MATERIAL SUPPLIED:
Content starts
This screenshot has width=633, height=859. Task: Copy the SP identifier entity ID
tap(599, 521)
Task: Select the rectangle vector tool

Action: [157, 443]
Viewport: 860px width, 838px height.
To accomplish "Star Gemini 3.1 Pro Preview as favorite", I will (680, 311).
Content ends
PROBLEM DETAILS:
Repeat back the material above verbatim, including every line.

SOLVED PROBLEM:
This screenshot has width=633, height=859. Task: Copy the SP identifier entity ID
tap(599, 521)
Task: Select the rectangle vector tool

Action: [157, 443]
Viewport: 860px width, 838px height.
To accomplish "Star Gemini 3.1 Pro Preview as favorite", I will (680, 311).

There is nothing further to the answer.